This is the image I drove cross-country to get. It’s actually a combination of two images. A “streak” shot of a night launch is where the camera shutter is left open, and the light of the exhaust flames “streak” across the camera's film plane or digital sensor.
Late Sunday afternoon, I took my camera and tripod out to the edge of the water at the press site and, based on advice from Ben on the height and trajectory of this particular mission, composed a vertically oriented shot with a 24mm lens on my camera. I secured the tripod to the ground with tent stakes, removed my camera, and went to get some sleep.

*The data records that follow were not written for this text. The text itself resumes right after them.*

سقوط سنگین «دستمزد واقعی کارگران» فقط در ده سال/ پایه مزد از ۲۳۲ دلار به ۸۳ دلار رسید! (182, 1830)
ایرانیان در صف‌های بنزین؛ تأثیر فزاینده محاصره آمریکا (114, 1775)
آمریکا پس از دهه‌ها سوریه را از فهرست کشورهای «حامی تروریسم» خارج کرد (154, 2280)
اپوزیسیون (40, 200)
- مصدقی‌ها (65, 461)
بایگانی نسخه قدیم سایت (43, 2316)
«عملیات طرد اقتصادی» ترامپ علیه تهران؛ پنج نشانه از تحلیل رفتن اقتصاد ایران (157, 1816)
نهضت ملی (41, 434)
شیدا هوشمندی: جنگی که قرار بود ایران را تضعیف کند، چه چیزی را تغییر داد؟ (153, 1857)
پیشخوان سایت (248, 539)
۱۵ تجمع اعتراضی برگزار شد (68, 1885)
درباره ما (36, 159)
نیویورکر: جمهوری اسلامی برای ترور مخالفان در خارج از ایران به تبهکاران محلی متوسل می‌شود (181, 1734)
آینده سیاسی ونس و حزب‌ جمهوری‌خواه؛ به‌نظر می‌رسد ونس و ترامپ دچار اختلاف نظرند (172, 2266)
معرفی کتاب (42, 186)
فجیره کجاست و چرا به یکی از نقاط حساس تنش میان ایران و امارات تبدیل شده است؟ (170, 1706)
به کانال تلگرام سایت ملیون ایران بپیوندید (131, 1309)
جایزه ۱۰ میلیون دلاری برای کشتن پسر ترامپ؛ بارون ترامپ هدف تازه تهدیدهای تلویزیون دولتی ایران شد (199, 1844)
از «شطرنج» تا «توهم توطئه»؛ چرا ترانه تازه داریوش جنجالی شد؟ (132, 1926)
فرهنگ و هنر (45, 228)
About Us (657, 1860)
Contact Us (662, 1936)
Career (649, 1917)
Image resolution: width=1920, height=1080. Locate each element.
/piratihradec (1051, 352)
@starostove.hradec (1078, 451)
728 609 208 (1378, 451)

On Monday morning at 3 a.m., I returned to my tripod and set up my camera and, based on Ben's advice, manually set the aperture to f/22, and placed a polarizing filter on the front of the 24mm lens so as to block all but the brightest light from reaching the camera's sensor (otherwise the scene would be terribly overexposed). I locked up the camera’s mirror at T-10 seconds and then opened the shutter just after all three main engines fired, at T-6 seconds. I really liked the broad “V” pattern of the xenon floodlights emanating from Pad 39A, but knew that with the polarizer and the small aperture, the light would not make it through in sufficient amounts to be noticeable. I made an initial exposure of 4 minutes and 38 seconds with the polarizer and an aperture of f/22. When the shuttle, which was a small, very bright dot, disappeared from my vantage point behind a cloud, I quickly removed the polarizer and opened the aperture to f/6.3 to capture the swirling motion of the clouds and the “V” of the lights. To my surprise, the shuttle re-emerged just after I opened the shutter for the second time. After 2 minutes and 5 seconds, I closed the shutter again, just after the light of the main engines disappeared, almost at the eastern horizon, the entire scene making a brilliant parabolic arc, anchored on one end by the xenon lights once I merged the two images.